— START OF Data for processing —
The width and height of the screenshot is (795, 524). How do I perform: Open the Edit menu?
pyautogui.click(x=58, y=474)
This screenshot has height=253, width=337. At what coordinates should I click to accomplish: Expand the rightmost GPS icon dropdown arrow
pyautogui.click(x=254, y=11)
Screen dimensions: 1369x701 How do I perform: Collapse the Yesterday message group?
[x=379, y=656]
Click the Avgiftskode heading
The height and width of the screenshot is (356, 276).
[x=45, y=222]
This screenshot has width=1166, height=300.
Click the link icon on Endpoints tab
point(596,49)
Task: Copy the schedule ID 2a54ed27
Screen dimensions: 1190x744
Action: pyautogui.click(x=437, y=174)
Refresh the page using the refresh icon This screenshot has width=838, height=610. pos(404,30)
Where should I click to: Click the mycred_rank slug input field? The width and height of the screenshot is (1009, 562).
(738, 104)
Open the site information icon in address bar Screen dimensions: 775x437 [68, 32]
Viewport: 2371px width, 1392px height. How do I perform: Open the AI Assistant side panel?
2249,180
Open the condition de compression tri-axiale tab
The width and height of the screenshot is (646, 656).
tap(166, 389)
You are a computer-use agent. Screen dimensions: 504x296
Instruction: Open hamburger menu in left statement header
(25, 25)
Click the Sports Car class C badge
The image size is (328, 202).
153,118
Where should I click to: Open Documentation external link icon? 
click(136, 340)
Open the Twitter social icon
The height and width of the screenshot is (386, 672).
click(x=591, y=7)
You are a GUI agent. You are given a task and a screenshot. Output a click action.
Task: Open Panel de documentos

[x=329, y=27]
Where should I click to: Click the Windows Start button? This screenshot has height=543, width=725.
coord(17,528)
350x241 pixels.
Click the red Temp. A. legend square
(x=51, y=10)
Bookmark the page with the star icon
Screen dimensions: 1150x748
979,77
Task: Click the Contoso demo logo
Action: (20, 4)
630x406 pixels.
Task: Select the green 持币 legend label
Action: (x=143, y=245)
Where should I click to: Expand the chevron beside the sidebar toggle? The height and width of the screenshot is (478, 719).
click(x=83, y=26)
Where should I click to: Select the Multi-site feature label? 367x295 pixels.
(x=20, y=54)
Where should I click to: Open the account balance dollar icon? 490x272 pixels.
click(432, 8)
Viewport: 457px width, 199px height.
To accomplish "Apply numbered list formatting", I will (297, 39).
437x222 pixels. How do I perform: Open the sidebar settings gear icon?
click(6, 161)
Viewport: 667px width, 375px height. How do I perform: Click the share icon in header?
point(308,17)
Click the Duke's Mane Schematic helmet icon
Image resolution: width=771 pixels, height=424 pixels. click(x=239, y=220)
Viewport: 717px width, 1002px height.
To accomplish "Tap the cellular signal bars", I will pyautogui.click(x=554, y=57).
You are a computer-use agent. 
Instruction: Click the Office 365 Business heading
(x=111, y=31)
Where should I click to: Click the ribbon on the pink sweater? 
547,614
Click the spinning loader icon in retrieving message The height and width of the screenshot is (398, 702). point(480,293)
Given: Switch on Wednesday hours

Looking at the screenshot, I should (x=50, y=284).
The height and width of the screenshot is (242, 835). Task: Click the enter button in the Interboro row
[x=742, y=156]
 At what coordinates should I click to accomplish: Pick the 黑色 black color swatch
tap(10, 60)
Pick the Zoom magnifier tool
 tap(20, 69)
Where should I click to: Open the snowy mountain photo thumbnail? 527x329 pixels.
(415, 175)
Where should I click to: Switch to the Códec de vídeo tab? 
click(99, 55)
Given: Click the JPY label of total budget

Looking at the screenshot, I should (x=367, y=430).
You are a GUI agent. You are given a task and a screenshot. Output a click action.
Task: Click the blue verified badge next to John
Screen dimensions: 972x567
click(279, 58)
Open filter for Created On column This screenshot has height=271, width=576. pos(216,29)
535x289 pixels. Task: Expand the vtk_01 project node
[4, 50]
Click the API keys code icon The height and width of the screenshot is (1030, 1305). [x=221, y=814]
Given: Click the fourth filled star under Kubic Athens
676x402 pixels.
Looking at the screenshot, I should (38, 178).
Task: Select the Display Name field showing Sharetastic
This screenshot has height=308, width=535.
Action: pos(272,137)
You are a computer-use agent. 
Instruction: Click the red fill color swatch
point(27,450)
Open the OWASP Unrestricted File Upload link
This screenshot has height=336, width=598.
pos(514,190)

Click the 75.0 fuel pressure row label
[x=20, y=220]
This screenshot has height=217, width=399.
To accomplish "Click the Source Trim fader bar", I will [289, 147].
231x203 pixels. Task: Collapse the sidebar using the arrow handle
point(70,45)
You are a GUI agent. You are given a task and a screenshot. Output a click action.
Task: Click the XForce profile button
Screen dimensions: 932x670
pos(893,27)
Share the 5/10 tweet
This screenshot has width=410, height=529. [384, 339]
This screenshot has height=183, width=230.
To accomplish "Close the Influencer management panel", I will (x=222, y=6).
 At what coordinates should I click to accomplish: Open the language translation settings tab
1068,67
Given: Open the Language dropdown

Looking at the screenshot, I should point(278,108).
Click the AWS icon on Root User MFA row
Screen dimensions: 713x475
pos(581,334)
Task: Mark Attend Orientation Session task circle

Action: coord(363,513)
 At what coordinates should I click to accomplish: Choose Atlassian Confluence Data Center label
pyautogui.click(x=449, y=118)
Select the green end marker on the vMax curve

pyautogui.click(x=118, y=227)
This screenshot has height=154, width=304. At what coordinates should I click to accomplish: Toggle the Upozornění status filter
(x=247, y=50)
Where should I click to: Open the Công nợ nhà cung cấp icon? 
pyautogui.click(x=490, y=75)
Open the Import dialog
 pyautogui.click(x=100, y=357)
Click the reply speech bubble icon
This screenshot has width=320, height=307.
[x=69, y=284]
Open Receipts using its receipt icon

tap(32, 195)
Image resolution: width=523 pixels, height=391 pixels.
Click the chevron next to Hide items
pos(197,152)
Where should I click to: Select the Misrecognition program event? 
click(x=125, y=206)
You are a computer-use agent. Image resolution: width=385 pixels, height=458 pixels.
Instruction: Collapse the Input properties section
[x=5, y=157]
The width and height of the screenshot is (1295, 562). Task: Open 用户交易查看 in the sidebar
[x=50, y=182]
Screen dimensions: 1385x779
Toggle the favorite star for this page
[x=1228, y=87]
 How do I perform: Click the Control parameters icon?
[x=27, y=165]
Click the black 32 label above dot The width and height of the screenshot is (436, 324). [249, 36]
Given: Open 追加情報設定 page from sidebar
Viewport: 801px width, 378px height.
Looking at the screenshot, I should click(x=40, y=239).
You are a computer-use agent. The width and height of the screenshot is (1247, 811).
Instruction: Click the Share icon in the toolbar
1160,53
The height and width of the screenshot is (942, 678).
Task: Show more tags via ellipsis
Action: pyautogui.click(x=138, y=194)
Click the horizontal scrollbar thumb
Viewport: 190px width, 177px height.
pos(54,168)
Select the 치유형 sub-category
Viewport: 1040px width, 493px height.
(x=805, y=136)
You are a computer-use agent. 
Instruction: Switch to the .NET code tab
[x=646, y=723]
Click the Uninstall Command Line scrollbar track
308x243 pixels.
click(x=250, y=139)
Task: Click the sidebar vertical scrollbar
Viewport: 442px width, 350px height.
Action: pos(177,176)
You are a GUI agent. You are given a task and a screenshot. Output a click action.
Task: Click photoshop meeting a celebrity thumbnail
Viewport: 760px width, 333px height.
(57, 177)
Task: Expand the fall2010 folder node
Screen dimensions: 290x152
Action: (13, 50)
— END OF Data for processing —
### Written exercise
Reformat every line of the entries above as a numbered list, omitting any blank lines.

### Expected answer
1. The width and height of the screenshot is (795, 524). How do I perform: Open the Edit menu?
2. pyautogui.click(x=58, y=474)
3. This screenshot has height=253, width=337. At what coordinates should I click to accomplish: Expand the rightmost GPS icon dropdown arrow
4. pyautogui.click(x=254, y=11)
5. Screen dimensions: 1369x701 How do I perform: Collapse the Yesterday message group?
6. [x=379, y=656]
7. Click the Avgiftskode heading
8. The height and width of the screenshot is (356, 276).
9. [x=45, y=222]
10. This screenshot has width=1166, height=300.
11. Click the link icon on Endpoints tab
12. point(596,49)
13. Task: Copy the schedule ID 2a54ed27
14. Screen dimensions: 1190x744
15. Action: pyautogui.click(x=437, y=174)
16. Refresh the page using the refresh icon This screenshot has width=838, height=610. pos(404,30)
17. Where should I click to: Click the mycred_rank slug input field? The width and height of the screenshot is (1009, 562).
18. (738, 104)
19. Open the site information icon in address bar Screen dimensions: 775x437 [68, 32]
20. Viewport: 2371px width, 1392px height. How do I perform: Open the AI Assistant side panel?
21. 2249,180
22. Open the condition de compression tri-axiale tab
23. The width and height of the screenshot is (646, 656).
24. tap(166, 389)
25. You are a computer-use agent. Screen dimensions: 504x296
26. Instruction: Open hamburger menu in left statement header
27. (25, 25)
28. Click the Sports Car class C badge
29. The image size is (328, 202).
30. 153,118
31. Where should I click to: Open Documentation external link icon? 
32. click(136, 340)
33. Open the Twitter social icon
34. The height and width of the screenshot is (386, 672).
35. click(x=591, y=7)
36. You are a GUI agent. You are given a task and a screenshot. Output a click action.
37. Task: Open Panel de documentos
38. [x=329, y=27]
39. Where should I click to: Click the Windows Start button? This screenshot has height=543, width=725.
40. coord(17,528)
41. 350x241 pixels.
42. Click the red Temp. A. legend square
43. (x=51, y=10)
44. Bookmark the page with the star icon
45. Screen dimensions: 1150x748
46. 979,77
47. Task: Click the Contoso demo logo
48. Action: (20, 4)
49. 630x406 pixels.
50. Task: Select the green 持币 legend label
51. Action: (x=143, y=245)
52. Where should I click to: Expand the chevron beside the sidebar toggle? The height and width of the screenshot is (478, 719).
53. click(x=83, y=26)
54. Where should I click to: Select the Multi-site feature label? 367x295 pixels.
55. (x=20, y=54)
56. Where should I click to: Open the account balance dollar icon? 490x272 pixels.
57. click(432, 8)
58. Viewport: 457px width, 199px height.
59. To accomplish "Apply numbered list formatting", I will (297, 39).
60. 437x222 pixels. How do I perform: Open the sidebar settings gear icon?
61. click(6, 161)
62. Viewport: 667px width, 375px height. How do I perform: Click the share icon in header?
63. point(308,17)
64. Click the Duke's Mane Schematic helmet icon
65. Image resolution: width=771 pixels, height=424 pixels. click(x=239, y=220)
66. Viewport: 717px width, 1002px height.
67. To accomplish "Tap the cellular signal bars", I will pyautogui.click(x=554, y=57).
68. You are a computer-use agent. 
69. Instruction: Click the Office 365 Business heading
70. (x=111, y=31)
71. Where should I click to: Click the ribbon on the pink sweater? 
72. 547,614
73. Click the spinning loader icon in retrieving message The height and width of the screenshot is (398, 702). point(480,293)
74. Given: Switch on Wednesday hours
75. Looking at the screenshot, I should (x=50, y=284).
76. The height and width of the screenshot is (242, 835). Task: Click the enter button in the Interboro row
77. [x=742, y=156]
78.  At what coordinates should I click to accomplish: Pick the 黑色 black color swatch
79. tap(10, 60)
80. Pick the Zoom magnifier tool
81.  tap(20, 69)
82. Where should I click to: Open the snowy mountain photo thumbnail? 527x329 pixels.
83. (415, 175)
84. Where should I click to: Switch to the Códec de vídeo tab? 
85. click(99, 55)
86. Given: Click the JPY label of total budget
87. Looking at the screenshot, I should (x=367, y=430).
88. You are a GUI agent. You are given a task and a screenshot. Output a click action.
89. Task: Click the blue verified badge next to John
90. Screen dimensions: 972x567
91. click(279, 58)
92. Open filter for Created On column This screenshot has height=271, width=576. pos(216,29)
93. 535x289 pixels. Task: Expand the vtk_01 project node
94. [4, 50]
95. Click the API keys code icon The height and width of the screenshot is (1030, 1305). [x=221, y=814]
96. Given: Click the fourth filled star under Kubic Athens
97. 676x402 pixels.
98. Looking at the screenshot, I should (38, 178).
99. Task: Select the Display Name field showing Sharetastic
100. This screenshot has height=308, width=535.
101. Action: pos(272,137)
102. You are a computer-use agent. 
103. Instruction: Click the red fill color swatch
104. point(27,450)
105. Open the OWASP Unrestricted File Upload link
106. This screenshot has height=336, width=598.
107. pos(514,190)
108. Click the 75.0 fuel pressure row label
109. [x=20, y=220]
110. This screenshot has height=217, width=399.
111. To accomplish "Click the Source Trim fader bar", I will [289, 147].
112. 231x203 pixels. Task: Collapse the sidebar using the arrow handle
113. point(70,45)
114. You are a GUI agent. You are given a task and a screenshot. Output a click action.
115. Task: Click the XForce profile button
116. Screen dimensions: 932x670
117. pos(893,27)
118. Share the 5/10 tweet
119. This screenshot has width=410, height=529. [384, 339]
120. This screenshot has height=183, width=230.
121. To accomplish "Close the Influencer management panel", I will (x=222, y=6).
122.  At what coordinates should I click to accomplish: Open the language translation settings tab
123. 1068,67
124. Given: Open the Language dropdown
125. Looking at the screenshot, I should point(278,108).
126. Click the AWS icon on Root User MFA row
127. Screen dimensions: 713x475
128. pos(581,334)
129. Task: Mark Attend Orientation Session task circle
130. Action: coord(363,513)
131.  At what coordinates should I click to accomplish: Choose Atlassian Confluence Data Center label
132. pyautogui.click(x=449, y=118)
133. Select the green end marker on the vMax curve
134. pyautogui.click(x=118, y=227)
135. This screenshot has height=154, width=304. At what coordinates should I click to accomplish: Toggle the Upozornění status filter
136. (x=247, y=50)
137. Where should I click to: Open the Công nợ nhà cung cấp icon? 
138. pyautogui.click(x=490, y=75)
139. Open the Import dialog
140.  pyautogui.click(x=100, y=357)
141. Click the reply speech bubble icon
142. This screenshot has width=320, height=307.
143. [x=69, y=284]
144. Open Receipts using its receipt icon
145. tap(32, 195)
146. Image resolution: width=523 pixels, height=391 pixels.
147. Click the chevron next to Hide items
148. pos(197,152)
149. Where should I click to: Select the Misrecognition program event? 
150. click(x=125, y=206)
151. You are a computer-use agent. Image resolution: width=385 pixels, height=458 pixels.
152. Instruction: Collapse the Input properties section
153. [x=5, y=157]
154. The width and height of the screenshot is (1295, 562). Task: Open 用户交易查看 in the sidebar
155. [x=50, y=182]
156. Screen dimensions: 1385x779
157. Toggle the favorite star for this page
158. [x=1228, y=87]
159.  How do I perform: Click the Control parameters icon?
160. [x=27, y=165]
161. Click the black 32 label above dot The width and height of the screenshot is (436, 324). [249, 36]
162. Given: Open 追加情報設定 page from sidebar
163. Viewport: 801px width, 378px height.
164. Looking at the screenshot, I should click(x=40, y=239).
165. You are a computer-use agent. The width and height of the screenshot is (1247, 811).
166. Instruction: Click the Share icon in the toolbar
167. 1160,53
168. The height and width of the screenshot is (942, 678).
169. Task: Show more tags via ellipsis
170. Action: pyautogui.click(x=138, y=194)
171. Click the horizontal scrollbar thumb
172. Viewport: 190px width, 177px height.
173. pos(54,168)
174. Select the 치유형 sub-category
175. Viewport: 1040px width, 493px height.
176. (x=805, y=136)
177. You are a computer-use agent. 
178. Instruction: Switch to the .NET code tab
179. [x=646, y=723]
180. Click the Uninstall Command Line scrollbar track
181. 308x243 pixels.
182. click(x=250, y=139)
183. Task: Click the sidebar vertical scrollbar
184. Viewport: 442px width, 350px height.
185. Action: pos(177,176)
186. You are a GUI agent. You are given a task and a screenshot. Output a click action.
187. Task: Click photoshop meeting a celebrity thumbnail
188. Viewport: 760px width, 333px height.
189. (57, 177)
190. Task: Expand the fall2010 folder node
191. Screen dimensions: 290x152
192. Action: (13, 50)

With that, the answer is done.